§ **PASSAGE TO READ**:
# NLP Tokenization with TensorFlow Keras
### Overview

In Natural Language Processing (NLP), Tokenization is the process of splitting text into smaller units called tokens — usually words or subwords.
This makes it easier for a machine to understand and process text data.

In this example, I’ll use **TensorFlow’s Keras Tokenizer** to break a few sentences into **tokens** and create a **word index** — a `dictionary` that maps each unique word to a `numerical value`.

### TensorFlow
An end-to-end open source machine learning platform.

### Keras
Keras is a deep learning API designed for human beings, not machines. Keras focuses on debugging speed, code elegance & conciseness, maintainability, and deployability. When you choose Keras, your codebase is smaller, more readable, easier to iterate on.

### Tokenizer
I import the Tokenizer class from Keras.
This class helps to convert text into sequences of numbers that a neural network can understand.

In [1]:
# Importing the Tokenizer
from tensorflow.keras.preprocessing.text import Tokenizer

# Defining the Sentences
sentences = [
    'i love my cat',
    'I, love my dog',
    'You love my dog!'
]

# Initialize the Tokenizer
tokenizer = Tokenizer(num_words=100)
tokenizer.fit_on_texts(sentences)

# Get the word index dictionary
word_index = tokenizer.word_index
print(word_index)

{'love': 1, 'my': 2, 'i': 3, 'dog': 4, 'cat': 5, 'you': 6}


I have three short text samples.
Notice that they include differences in:

* Capitalization (i vs I)

* Punctuation (, and !)

The Tokenizer will handle these automatically by:

* Converting text to lowercase

* Ignoring punctuation



---

### Creating the Tokenizer Object

`tokenizer = Tokenizer(num_words=100)`

This line creates a **Tokenizer** and tells it to keep the **top 100 most frequent words** (based on how often they appear in your dataset).
Since my dataset is small, it will keep all words.


---
### Fitting the Tokenizer on Texts

`tokenizer.fit_on_texts(sentences)`


This step **analyzes** all sentences, finds every **unique word**, and assigns each one a **unique index number.**

For example:

The most frequent word gets index 1

The next most frequent gets 2, and so on.

(Interface element rows)
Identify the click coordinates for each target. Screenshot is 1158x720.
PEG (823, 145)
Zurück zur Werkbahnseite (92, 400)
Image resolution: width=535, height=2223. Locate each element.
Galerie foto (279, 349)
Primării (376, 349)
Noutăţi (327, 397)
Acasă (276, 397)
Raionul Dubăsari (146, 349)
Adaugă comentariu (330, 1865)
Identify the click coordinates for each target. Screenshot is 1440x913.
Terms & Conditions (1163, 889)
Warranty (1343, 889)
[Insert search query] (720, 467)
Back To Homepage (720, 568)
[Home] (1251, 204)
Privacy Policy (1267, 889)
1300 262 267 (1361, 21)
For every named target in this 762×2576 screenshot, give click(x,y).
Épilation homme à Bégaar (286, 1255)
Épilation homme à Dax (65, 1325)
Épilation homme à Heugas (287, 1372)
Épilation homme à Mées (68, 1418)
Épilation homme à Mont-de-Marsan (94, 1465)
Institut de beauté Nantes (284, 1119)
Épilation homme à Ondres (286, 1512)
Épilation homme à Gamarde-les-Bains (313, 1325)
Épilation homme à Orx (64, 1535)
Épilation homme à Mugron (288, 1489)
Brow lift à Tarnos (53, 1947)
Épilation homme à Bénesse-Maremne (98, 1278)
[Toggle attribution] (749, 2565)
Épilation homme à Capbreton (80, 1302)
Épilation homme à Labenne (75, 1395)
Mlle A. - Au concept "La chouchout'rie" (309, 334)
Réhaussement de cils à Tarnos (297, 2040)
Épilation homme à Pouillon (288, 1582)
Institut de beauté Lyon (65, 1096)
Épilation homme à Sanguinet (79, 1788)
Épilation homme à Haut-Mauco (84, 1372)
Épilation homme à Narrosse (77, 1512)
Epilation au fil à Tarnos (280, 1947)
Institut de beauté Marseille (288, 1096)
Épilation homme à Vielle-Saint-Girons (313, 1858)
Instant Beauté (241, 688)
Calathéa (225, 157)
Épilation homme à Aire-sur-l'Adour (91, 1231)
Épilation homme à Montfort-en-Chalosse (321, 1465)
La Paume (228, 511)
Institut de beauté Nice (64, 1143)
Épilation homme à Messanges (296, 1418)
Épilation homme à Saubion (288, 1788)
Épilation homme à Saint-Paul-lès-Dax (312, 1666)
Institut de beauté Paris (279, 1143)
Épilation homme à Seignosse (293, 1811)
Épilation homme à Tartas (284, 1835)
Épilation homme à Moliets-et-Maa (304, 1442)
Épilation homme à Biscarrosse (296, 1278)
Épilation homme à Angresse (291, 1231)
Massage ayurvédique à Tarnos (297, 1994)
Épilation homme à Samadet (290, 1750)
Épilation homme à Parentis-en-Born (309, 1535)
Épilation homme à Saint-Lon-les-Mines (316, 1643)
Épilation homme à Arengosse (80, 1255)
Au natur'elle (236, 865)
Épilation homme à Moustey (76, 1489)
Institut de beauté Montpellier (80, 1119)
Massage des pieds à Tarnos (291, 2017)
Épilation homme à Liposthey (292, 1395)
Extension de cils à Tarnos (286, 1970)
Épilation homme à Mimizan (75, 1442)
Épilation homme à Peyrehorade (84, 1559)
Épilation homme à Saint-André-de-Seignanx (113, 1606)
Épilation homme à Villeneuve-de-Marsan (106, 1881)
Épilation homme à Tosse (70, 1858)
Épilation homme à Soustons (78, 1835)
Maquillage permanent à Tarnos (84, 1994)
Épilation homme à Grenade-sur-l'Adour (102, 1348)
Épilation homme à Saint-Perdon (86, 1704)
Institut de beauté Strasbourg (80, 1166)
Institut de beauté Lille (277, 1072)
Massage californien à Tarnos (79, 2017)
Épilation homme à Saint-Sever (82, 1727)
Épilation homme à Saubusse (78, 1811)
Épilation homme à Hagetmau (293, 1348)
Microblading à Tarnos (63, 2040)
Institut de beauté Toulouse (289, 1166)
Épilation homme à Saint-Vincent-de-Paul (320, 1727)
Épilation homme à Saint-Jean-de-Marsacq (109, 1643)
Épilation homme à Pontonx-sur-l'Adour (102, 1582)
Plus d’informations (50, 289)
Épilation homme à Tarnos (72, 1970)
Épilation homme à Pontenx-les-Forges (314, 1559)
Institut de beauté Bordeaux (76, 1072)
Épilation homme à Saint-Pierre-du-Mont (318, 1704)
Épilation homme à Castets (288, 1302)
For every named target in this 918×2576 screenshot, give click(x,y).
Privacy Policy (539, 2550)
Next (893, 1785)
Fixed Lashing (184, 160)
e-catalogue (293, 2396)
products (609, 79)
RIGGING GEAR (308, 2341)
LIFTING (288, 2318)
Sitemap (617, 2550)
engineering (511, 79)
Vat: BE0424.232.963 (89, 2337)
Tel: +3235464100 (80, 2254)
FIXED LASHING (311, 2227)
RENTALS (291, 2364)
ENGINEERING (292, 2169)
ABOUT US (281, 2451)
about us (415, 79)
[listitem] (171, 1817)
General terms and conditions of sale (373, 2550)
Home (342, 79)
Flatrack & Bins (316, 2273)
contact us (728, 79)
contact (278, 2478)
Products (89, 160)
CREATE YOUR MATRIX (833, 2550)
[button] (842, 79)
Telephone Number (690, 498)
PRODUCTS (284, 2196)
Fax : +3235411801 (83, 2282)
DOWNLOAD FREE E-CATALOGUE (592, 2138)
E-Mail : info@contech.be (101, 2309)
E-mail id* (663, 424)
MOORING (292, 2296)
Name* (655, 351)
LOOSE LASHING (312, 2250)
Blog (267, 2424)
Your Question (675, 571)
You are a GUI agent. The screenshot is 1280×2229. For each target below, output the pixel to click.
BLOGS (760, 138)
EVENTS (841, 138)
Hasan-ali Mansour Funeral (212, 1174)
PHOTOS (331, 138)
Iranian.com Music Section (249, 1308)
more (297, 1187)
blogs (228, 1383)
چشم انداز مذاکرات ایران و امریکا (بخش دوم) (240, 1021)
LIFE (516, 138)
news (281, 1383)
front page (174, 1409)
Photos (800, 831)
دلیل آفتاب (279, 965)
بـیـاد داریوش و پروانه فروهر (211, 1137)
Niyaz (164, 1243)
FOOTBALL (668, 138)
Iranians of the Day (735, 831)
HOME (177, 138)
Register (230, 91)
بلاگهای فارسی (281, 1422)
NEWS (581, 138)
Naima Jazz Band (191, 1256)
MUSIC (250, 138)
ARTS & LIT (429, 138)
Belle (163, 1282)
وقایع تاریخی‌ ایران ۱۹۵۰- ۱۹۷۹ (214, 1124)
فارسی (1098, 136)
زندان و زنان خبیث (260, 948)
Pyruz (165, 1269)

§ **REQUEST 1**:
In the Keras tokenization walkthrough above, quote everything from "# Initialize the" down to "short text samples.", word for word.
§ **REQUEST 2**:
Pick up the Keras tokenization walkthrough after its final sentence and keep writing it.

§ **EXERCISE RESPONSE 1**:
# Initialize the Tokenizer
tokenizer = Tokenizer(num_words=100)
tokenizer.fit_on_texts(sentences)

# Get the word index dictionary
word_index = tokenizer.word_index
print(word_index)

{'love': 1, 'my': 2, 'i': 3, 'dog': 4, 'cat': 5, 'you': 6}


I have three short text samples.

§ **EXERCISE RESPONSE 2**:
---

### Viewing the Word Index

`word_index = tokenizer.word_index`

`print(word_index)`


This prints a dictionary showing the mapping from each word to its unique integer ID.


---

### Expected Output:

{'love': 1, 'my': 2, 'dog': 3, 'i': 4, 'cat': 5, 'you': 6}


Break that down:

* 'love' → 1 → most frequent word (appears in all sentences)

* 'my' → 2 → appears in every sentence

* 'dog' → 3

* 'i', 'cat', 'you' follow in frequency order


---



### What Happens Behind the Scenes

When `fit_on_texts()` runs, it:

1. Cleans the text: removes punctuation, lowercases everything.

2. Splits sentences into words (tokens).

3. Counts word frequencies.

4. Assigns indices based on how frequent each word is.

This dictionary (word_index) can then be used to:

* Convert text to sequences (for input into a model)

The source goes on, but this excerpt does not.